Legendary Dutch coach Wiel Coerver – the man who gave his name to one of the world's most successful football coaching programmes – has died at the age of 86.
Coerver started his professional career in 1954 playing for Rapid JC, now Roda JC, helping his team become Dutch league champions in 1956. As a coach, he was even more successful, steering many clubs (including Feyenoord in 1974) to major championship titles with attractive football based on individual skills and collective attacking patterns.
He was also head coach of the Indonesian national team and served as technical advisor to the Swedish, Dutch, English and other national federations. Some of the young players he developed now play for top European clubs.
Star play
In the 1970s, Coerver developed an extremely successful coaching programme which has since become a global coaching standard. It is based on painstaking studies of videotapes of world soccer stars, including Brazilian legend Pelé. This approach led Coerver to the conviction that excellent skills are not just inborn, but can be taught.

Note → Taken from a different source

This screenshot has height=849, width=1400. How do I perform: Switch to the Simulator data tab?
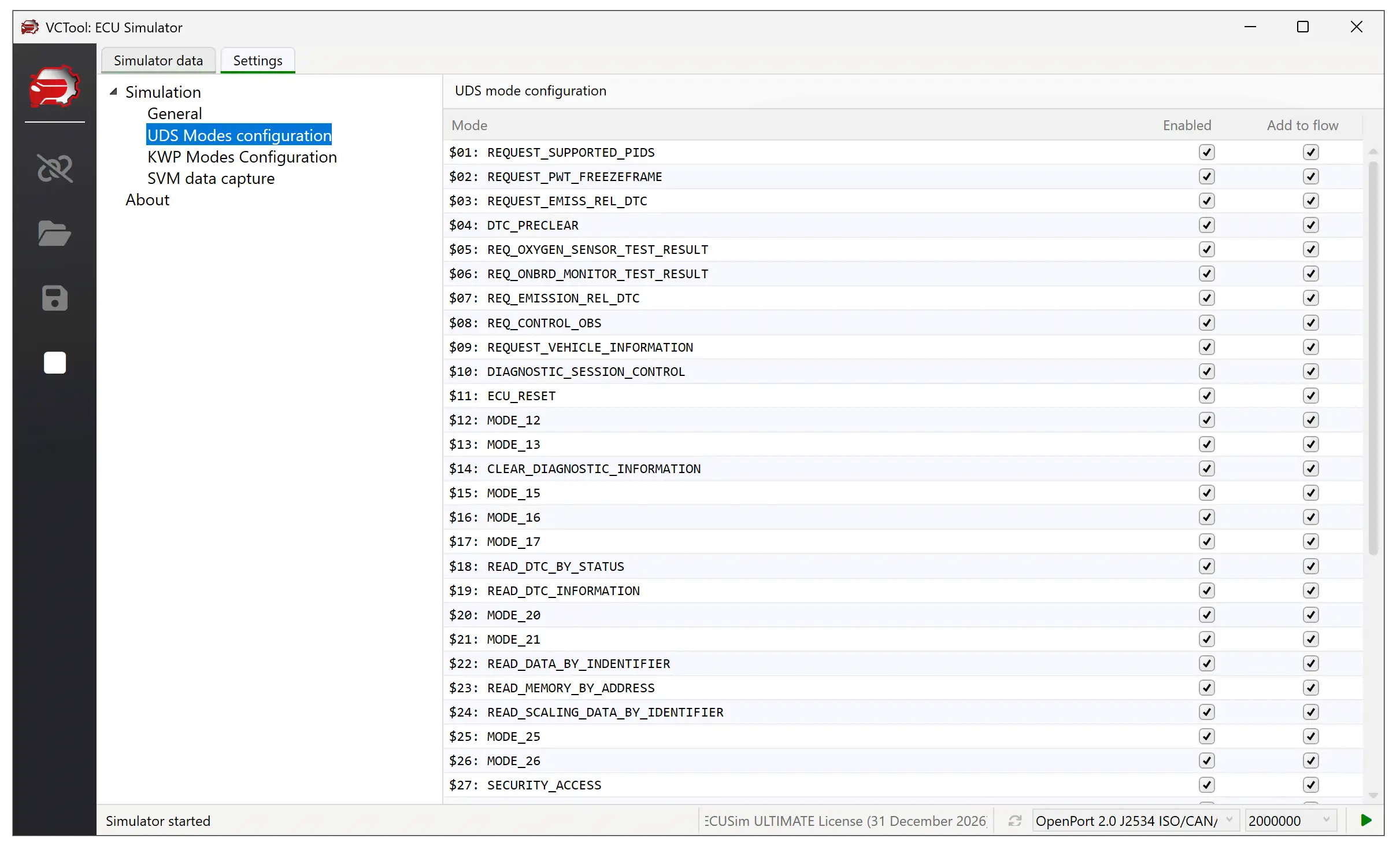coord(158,61)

He developed a set of basic training techniques designed to hone individual passing skills and dribbling moves, as well as to improve group play. The programme was further developed by Alfred Galustian and former Chelsea player Charlie Cooke.
Unpredictable
Many players, including Ruud van Nistelrooy, Arjen Robben and even Cristiano Ronaldo, have benefited from Coerver’s teachings, says René Meulensteen, who is Skills Development Coach at Manchester United.
“Of course, Ronaldo is an extremely gifted player, but our training techniques have made him more effective. Every player in the first team has been trained using the Coerver method, which is basically about small things that can be improved to make a player more unpredictable."
German World Cup winner Jürgen Klinsmann regrets the fact that the Coerver Coaching Programme wasn’t available when he was young: “It would certainly have made me a better player."